I recently picked up a pair of Mellanox MNPA19-XTR 10GB Ethernet cards from eBay for a really good price. I wanted a faster way to do back ups. Currently, I have a Synology DS1815+ as my main storage server. It has 8x 4TB configured as a RAID6. This will give me up to two drives to fail with a third destroying the RAID itself.
Next I’m using my old X79 PC running Freenas. It has 8x 2TB configured in RAIDZ (RAID5). I know, with that many drives I should run at least a RAIDZ2. But the purpose of this is a back up the Synology server.
Now I wanted another back up because I don’t want to lose any data plus it’s fun to play with these things. I decided to pick up 3X 8TB drives and will configure them as a software RAID5 on Windows 10.
This was also good time to dust off my X99 PC in the Fractal Design Node 804. This case has grown into me. I really like this case. The design of this case is great. The filters work great and adding these 3 hard drives was easy. The only issue I had was with the Seagate drive where only two of the four holes lined up.
━━━
• [Directions]:
• a. Answer these questions about the home backup text, each on its own line:
(i) How many 4TB drives does the Synology DS1815+ hold, and in what RAID level?
(ii) What does the old X79 PC run?
(iii) Which drive had only two of its four holes line up in the case?
• b. Carry on with the home backup text after its last sentence.

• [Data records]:
━━━
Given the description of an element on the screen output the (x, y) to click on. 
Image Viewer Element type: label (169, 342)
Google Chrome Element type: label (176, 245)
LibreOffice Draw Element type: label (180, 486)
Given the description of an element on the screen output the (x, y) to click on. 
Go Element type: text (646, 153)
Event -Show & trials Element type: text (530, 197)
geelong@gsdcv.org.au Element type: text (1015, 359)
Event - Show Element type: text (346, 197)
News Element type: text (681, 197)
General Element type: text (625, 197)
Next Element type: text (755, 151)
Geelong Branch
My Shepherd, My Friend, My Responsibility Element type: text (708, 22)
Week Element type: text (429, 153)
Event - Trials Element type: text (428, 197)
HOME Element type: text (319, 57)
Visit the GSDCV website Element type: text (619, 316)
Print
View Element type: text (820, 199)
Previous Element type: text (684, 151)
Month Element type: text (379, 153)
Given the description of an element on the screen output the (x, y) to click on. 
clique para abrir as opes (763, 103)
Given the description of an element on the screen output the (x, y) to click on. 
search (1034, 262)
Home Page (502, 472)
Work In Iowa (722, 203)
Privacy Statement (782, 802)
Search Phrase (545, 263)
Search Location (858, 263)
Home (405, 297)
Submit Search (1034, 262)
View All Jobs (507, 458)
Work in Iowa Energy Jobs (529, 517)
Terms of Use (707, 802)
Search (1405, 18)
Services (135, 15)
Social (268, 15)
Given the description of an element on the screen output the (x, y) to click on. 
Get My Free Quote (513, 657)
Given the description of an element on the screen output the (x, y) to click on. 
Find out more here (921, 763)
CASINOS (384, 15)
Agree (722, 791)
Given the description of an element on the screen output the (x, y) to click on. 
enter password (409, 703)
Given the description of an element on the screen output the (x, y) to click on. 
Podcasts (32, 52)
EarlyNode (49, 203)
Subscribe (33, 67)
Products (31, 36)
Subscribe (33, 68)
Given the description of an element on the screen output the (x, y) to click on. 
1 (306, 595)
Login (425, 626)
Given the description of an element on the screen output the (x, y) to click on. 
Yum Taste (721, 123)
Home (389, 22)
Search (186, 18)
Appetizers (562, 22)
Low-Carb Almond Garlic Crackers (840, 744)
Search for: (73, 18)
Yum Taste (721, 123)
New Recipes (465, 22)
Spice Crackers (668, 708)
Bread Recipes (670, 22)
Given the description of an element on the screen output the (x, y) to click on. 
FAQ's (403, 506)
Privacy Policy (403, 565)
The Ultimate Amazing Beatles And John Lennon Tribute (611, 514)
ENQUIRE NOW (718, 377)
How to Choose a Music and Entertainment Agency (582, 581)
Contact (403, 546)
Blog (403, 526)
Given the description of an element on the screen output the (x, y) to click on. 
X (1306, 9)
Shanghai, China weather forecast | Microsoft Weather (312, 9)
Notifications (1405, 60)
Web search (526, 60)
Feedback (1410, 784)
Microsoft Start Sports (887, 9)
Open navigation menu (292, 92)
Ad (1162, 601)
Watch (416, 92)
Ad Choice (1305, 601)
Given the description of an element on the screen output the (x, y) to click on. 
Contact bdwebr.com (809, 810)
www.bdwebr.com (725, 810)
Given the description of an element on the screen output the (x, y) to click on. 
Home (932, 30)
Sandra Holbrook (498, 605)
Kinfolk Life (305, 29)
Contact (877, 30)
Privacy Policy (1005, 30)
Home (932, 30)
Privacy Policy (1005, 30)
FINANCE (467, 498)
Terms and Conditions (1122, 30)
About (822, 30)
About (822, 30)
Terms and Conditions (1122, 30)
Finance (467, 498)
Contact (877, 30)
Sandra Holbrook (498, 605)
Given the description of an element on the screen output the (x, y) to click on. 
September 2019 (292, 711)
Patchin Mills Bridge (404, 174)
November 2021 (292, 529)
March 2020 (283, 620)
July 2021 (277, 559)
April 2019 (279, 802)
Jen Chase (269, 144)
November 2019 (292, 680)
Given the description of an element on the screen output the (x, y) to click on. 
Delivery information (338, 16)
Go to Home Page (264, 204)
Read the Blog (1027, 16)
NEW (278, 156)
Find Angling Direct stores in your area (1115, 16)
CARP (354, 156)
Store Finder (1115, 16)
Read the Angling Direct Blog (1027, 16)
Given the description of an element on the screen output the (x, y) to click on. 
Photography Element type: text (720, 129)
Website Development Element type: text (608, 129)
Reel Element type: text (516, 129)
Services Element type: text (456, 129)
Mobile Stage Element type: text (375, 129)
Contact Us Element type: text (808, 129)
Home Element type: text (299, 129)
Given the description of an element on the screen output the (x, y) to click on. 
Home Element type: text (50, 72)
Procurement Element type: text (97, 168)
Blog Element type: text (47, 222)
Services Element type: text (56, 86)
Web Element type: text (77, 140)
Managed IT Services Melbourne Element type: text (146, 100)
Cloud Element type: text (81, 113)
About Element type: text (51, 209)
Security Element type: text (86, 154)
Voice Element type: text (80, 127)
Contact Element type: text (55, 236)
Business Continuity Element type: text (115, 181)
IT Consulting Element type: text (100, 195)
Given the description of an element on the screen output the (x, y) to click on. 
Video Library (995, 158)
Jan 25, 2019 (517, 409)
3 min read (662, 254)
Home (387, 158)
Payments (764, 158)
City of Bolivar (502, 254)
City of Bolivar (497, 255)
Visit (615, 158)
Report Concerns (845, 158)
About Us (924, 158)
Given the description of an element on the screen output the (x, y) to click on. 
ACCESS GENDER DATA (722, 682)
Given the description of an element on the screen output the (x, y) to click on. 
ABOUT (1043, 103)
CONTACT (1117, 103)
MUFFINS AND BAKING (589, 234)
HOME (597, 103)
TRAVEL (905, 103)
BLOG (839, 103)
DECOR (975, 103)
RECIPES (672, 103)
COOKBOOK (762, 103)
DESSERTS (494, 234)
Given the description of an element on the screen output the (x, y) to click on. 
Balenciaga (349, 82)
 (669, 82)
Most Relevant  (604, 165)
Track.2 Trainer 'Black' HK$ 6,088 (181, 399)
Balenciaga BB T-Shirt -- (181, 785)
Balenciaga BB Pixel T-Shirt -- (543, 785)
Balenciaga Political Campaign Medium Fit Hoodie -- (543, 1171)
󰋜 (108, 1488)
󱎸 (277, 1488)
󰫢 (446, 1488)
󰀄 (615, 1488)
━━━
• [Answers to each task]:
• a.
(i) Eight, configured as a RAID6.
(ii) Freenas.
(iii) The Seagate drive.

• b.
The Seagate drive swings back and forth but not a big deal since the computer just sits in its place.
When initializing the drives, make sure you select GPT if the drives are over 2TB each. Otherwise, it will resize them to more than 1 partition each disk.
Next I will use Storage Spaces to create a RAID5 pool.
Now on to the Mellanox card. Windows 10 has identified it automatically without any driver install.
Next I will give the Mellanox card a static IP using 192.168.100.100.
In Freenas, go Network then Add Interface. On the NIC dropdown, you should see a new adapter – select it and fill out the information. I will use 192.168.100.101 with the same subnet mask.
When setting the IP address to the Mellanox, the IP saved on the first NIC either changed or became inaccessible. So I set the static IP on that as well and all went back to normal.
I created a test file on Windows that’s 10GB big using
fsutil file createnew test10gb.txt 10000000000
I wanted to see how fast I can copy the file from my desktop to both the storage pool and a shared folder on Freenas using the 10GB connection. Here are the results.
The storage pool transfer is a bit slow but not surprising. The speed to the shared Freenas folder was as expected. I ran CrystalDiskMark on both and here are the results that support the speeds above.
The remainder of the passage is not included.